E. Y. "Yip" Harburg (April 8, 1896 - March 5, 1981) was a lyricist who worked with many well-known composers.

Born Isidore Hochberg to immigrant Jewish parents on the Lower East Side of New York, his name was changed to Edgar Yipsel Harburg. He is best known by his nickname, Yip Harburg: Yipsel means squirrel in Yiddish. He attended Townsend Harris High School, where he and Ira Gershwin, who met over a shared fondness for Gilbert and Sullivan, worked on the school paper and became life-long friends. They went on to attend City College (later part of the City University of New York) together.

After graduating university, Harburg spent three years in Uruguay to avoid involvement in WWI, which he opposed as a committed socialist. There he worked as a journalist. After the war he returned to New York, married and had two children and started writing light verse for local newspapers. He became co-owner of Consolidated Electrical Appliance Company. The company went bankrupt following the crash of 1929, leaving Harburg "anywhere from $50,000 - $70,000 in debt,"1 which he insisted on paying back over the course of the next few decades. At this point, Ira Gershwin and Yip Harburg agreed that Yip should start writing songs.

Gershwin introduced Harburg to Jay Gorney, who collaborated with him on songs for a Broadway review (Earl Carroll's Sketchbook): the show was successful and Harburg was engaged as lyricist for a series of successful reviews, including Americana in 1932, for which he wrote the lyrics of Brother, Can You Spare a Dime? to the tune of a lullaby Gorney had learned as a child in Russia. This song swept the nation, becoming an anthem of the Great Depression.

Harburg and Gorney were offered a contract with Paramount: in Hollywood, Harburg worked with composers Harold Arlen, Vernon Duke, Jerome Kern, Jule Styne, and Burton Lane, and wrote the lyrics for The Wizard of Oz for which he won the Academy Award for Best Music, Original Song for Somewhere Over the Rainbow.

"So anyhow, Yip also wrote all the dialogue in that time and the setup to the songs and he also wrote the part where they give out the heart, the brains and the nerve, because he was the final script editor. And he - there was eleven screenwriters on that. And he pulled the whole thing together, wrote his own lines and gave the thing a coherence and unity which made it a work of art. But he doesn’t get credit for that.

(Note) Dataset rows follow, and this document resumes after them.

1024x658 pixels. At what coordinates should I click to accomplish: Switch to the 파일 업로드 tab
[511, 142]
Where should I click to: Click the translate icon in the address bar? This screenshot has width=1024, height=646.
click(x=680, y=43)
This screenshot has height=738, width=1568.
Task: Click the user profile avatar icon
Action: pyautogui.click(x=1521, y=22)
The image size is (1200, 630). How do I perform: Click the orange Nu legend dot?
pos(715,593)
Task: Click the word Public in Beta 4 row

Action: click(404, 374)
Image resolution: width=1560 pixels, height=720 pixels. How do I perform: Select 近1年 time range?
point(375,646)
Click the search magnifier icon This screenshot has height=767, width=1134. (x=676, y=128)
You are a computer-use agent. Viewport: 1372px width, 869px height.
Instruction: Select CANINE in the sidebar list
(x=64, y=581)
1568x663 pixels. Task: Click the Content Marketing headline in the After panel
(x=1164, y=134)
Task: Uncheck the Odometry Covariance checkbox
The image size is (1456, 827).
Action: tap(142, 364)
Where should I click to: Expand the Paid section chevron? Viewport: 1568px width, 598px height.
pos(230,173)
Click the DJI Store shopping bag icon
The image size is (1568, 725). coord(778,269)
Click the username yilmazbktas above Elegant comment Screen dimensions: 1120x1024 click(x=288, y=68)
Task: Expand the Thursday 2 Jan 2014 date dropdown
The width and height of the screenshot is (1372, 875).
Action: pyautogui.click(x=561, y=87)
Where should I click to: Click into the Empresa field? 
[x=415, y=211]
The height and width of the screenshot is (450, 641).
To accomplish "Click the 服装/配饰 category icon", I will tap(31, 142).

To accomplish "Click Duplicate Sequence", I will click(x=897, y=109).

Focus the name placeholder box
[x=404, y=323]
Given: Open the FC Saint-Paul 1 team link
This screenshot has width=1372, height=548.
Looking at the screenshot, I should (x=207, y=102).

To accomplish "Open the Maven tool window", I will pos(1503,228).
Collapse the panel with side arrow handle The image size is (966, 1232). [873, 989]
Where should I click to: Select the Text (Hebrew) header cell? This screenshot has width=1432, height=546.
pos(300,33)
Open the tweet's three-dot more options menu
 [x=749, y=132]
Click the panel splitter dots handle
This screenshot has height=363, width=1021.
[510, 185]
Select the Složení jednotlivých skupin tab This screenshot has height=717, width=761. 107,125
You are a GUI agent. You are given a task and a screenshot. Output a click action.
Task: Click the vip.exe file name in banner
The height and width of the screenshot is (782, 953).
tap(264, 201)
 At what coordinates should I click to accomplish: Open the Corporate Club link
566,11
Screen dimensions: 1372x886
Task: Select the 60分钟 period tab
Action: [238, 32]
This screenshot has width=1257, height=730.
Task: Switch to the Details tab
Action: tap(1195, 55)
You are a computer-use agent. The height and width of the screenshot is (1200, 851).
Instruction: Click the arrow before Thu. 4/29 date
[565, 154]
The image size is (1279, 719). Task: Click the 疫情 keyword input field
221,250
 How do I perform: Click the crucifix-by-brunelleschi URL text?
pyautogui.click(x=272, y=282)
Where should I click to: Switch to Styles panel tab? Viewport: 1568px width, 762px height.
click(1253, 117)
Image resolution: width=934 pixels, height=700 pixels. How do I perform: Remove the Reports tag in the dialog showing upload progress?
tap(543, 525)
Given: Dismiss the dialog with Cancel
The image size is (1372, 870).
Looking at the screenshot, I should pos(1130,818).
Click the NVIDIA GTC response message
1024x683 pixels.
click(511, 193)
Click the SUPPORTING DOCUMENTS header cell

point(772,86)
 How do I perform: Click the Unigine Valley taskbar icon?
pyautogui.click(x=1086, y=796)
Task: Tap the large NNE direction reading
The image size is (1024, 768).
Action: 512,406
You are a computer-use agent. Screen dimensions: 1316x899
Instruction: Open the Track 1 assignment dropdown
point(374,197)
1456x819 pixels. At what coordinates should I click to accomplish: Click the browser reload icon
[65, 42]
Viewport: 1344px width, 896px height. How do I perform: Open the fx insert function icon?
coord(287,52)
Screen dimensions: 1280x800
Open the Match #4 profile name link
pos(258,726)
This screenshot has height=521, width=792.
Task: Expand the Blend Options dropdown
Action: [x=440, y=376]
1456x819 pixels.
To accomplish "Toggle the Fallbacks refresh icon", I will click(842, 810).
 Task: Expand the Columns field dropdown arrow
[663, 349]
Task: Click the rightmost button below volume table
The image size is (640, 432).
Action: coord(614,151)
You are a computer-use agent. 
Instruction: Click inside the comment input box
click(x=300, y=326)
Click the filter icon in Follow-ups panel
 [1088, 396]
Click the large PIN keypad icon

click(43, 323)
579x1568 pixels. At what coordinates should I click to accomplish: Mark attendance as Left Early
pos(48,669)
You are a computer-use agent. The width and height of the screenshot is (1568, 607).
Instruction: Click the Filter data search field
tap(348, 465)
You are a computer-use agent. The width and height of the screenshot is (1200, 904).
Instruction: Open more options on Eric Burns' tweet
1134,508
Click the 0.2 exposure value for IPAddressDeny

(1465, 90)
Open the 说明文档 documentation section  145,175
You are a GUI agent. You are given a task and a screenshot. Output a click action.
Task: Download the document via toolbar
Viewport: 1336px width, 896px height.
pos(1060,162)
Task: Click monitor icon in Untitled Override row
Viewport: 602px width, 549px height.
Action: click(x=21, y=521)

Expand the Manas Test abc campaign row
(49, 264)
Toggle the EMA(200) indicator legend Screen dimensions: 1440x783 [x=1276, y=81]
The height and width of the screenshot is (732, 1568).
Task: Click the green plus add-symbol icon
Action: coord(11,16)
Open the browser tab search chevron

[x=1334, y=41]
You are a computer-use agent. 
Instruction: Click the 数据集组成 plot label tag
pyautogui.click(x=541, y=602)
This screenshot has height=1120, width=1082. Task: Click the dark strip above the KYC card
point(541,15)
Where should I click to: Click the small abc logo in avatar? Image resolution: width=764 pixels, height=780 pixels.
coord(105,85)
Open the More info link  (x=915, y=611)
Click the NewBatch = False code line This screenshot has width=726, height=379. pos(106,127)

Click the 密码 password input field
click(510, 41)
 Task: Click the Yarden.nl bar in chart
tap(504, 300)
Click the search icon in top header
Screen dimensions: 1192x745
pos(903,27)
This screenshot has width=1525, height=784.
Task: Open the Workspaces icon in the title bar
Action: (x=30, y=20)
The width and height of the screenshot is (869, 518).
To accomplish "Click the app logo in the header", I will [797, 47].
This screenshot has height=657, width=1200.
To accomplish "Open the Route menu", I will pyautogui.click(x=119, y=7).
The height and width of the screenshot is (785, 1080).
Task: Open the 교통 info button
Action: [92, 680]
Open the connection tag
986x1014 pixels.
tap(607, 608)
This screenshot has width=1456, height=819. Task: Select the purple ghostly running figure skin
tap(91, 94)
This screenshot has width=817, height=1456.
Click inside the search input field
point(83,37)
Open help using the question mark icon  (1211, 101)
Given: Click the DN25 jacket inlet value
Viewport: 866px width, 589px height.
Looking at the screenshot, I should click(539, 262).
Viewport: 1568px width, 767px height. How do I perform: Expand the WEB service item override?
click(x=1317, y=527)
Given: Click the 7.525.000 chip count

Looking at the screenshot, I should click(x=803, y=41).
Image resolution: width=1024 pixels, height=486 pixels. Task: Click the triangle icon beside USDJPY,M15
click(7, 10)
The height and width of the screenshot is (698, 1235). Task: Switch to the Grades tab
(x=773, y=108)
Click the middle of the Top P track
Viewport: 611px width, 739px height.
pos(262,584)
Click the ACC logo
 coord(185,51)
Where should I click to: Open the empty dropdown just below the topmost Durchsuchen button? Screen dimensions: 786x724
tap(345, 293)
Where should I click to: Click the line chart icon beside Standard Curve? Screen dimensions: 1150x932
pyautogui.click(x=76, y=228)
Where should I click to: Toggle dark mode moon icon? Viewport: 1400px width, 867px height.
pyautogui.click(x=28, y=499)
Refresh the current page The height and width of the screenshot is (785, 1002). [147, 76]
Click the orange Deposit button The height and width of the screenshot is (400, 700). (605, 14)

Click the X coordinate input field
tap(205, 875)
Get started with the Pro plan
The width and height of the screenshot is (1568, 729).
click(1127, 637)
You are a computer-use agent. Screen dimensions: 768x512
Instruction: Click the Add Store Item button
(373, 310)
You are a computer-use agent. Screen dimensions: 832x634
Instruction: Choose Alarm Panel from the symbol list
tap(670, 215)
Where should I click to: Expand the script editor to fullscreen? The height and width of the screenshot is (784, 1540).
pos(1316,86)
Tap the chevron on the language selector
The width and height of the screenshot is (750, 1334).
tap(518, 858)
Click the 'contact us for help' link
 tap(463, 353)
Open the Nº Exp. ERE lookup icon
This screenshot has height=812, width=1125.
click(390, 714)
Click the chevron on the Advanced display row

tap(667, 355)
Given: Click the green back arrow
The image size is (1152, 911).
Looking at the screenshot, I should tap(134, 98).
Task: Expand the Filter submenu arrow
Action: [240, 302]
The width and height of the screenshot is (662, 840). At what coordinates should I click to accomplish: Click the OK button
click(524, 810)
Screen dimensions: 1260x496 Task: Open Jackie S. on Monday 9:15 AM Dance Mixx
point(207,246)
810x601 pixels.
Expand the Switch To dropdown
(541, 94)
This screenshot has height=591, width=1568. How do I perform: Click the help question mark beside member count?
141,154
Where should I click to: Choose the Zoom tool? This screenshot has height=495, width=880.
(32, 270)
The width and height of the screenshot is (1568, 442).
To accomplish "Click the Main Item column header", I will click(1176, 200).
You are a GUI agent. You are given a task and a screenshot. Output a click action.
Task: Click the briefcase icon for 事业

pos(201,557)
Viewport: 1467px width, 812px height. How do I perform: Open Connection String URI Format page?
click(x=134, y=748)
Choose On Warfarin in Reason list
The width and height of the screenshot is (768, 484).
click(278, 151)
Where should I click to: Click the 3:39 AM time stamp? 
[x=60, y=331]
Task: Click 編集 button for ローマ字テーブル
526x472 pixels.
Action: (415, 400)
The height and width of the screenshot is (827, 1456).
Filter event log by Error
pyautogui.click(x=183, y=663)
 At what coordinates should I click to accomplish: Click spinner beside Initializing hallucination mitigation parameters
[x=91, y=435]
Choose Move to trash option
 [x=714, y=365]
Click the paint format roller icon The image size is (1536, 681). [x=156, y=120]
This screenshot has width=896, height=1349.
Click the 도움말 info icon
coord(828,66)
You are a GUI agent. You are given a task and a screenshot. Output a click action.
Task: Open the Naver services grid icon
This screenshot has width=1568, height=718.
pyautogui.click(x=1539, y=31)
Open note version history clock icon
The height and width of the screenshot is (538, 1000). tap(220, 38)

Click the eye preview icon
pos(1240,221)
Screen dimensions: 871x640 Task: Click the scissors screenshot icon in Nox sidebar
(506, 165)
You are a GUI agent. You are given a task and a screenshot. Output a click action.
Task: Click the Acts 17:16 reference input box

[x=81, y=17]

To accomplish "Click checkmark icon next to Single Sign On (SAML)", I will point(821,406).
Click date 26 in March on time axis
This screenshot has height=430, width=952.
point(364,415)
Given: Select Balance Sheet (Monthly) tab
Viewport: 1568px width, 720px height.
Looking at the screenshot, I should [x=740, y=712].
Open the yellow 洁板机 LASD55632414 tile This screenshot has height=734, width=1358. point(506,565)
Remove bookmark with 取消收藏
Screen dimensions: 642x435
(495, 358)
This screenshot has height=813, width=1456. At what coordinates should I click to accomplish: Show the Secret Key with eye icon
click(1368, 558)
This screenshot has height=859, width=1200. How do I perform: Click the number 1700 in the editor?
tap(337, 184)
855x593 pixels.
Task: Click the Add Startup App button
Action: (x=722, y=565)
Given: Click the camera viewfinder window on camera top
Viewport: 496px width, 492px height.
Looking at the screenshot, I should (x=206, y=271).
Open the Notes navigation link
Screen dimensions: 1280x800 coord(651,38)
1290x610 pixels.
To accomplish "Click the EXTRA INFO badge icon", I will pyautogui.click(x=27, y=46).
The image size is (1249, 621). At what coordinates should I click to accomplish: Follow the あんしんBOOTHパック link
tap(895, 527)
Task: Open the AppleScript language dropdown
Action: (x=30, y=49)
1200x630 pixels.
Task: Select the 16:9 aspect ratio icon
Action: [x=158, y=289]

He gets lyrics by E. Y. Harburg, you see. But nevertheless, he put his influence on the thing." - Ernie Harburg, Yip's biographer 2

During the McCarthy era, from about 1951 to 1962, Yip Harburg was a victim of the Hollywood blacklist when movie studio bosses blacklisted industry people for their left-wing political activity. No longer able to work in Hollywood, he returned to Broadway, where he began to write a series of book musicals with social messages, including the quite successful Bloomer Girl (1944) (about suffragette and abolitionist Dolly Bloomer), Finian's Rainbow (1947) (perhaps the first Broadway musical with a racially integrated chorus line, featuring Harburg's "When the Idle Poor Become the Idle Rich."), and Jamaica, which featured Lena Horne.

Harburg was inducted into the Songwriters' Hall of Fame in 1972.

In April 2005, the United States Postal Service issued a commemorative stamp recognizing his accomplishments. The stamp depicts him from a portrait taken by photographer Barbara Bordnick in 1978 along with a rainbow and lyric from Over the Rainbow. The first day ceremony was held at the 92nd Street Y in New York.